Momma bear mode was activated the minute I told Alyssa everything. At first she yelled at me for wanting to "dump" Mitch but I think I got it through her thick skull that I still want to be friends with him.
Momma bear is still a little upset that I like Harry a little bit.
Let me also comment that liking is different than a crush okay. I just think he is attractive, that's all.
"Ugh okay fine. I got myself into this mess. I'll get myself out of it."
"Atta girl. Call Niall or I if you need anything."
Walking out the door I see Mitch and an instant wave of panic comes over me. I need to calm down and figure out how I should approach this situation.

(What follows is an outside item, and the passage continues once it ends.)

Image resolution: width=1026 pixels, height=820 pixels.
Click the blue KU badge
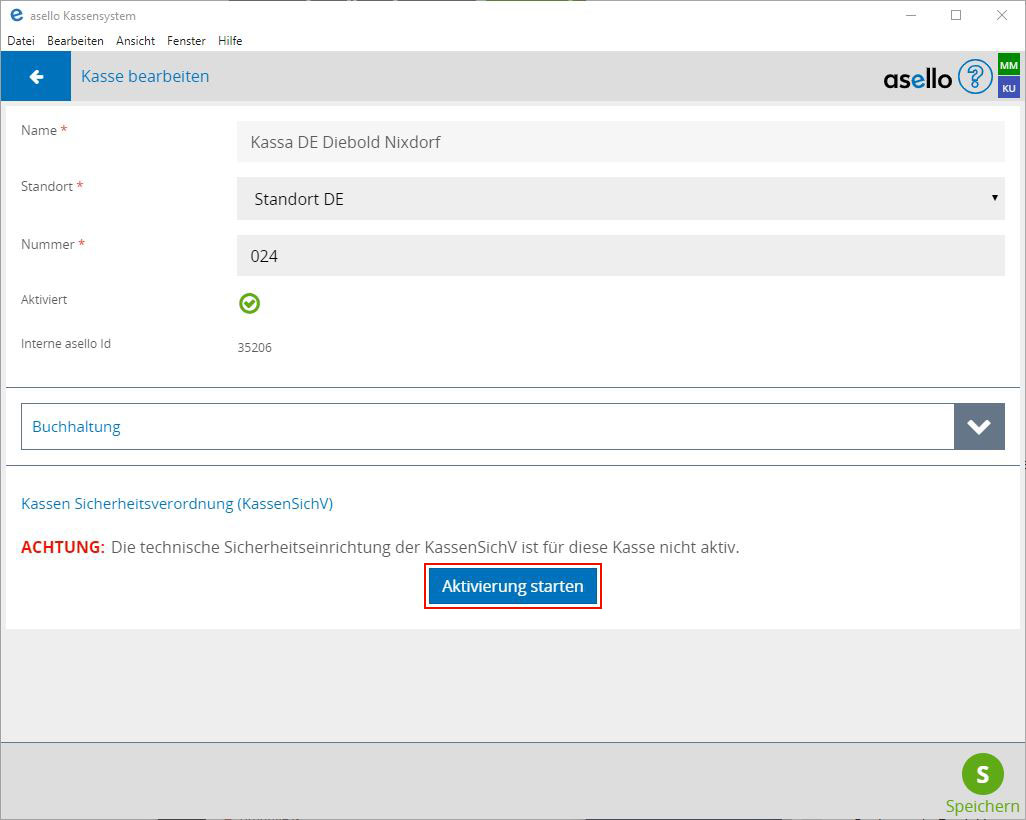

After getting into the car thankfully Mitch is his usual talkative self. I try to act as normal as possible and engage in our conversation.
Soon after we arrive at a small diner and take our seats in a booth. I guess the best time is the present.
Just as I'm about to pour out what has been going on in my head Mitch speaks before I even get a chance.
"Um so there is sort of something I want to talk to you about."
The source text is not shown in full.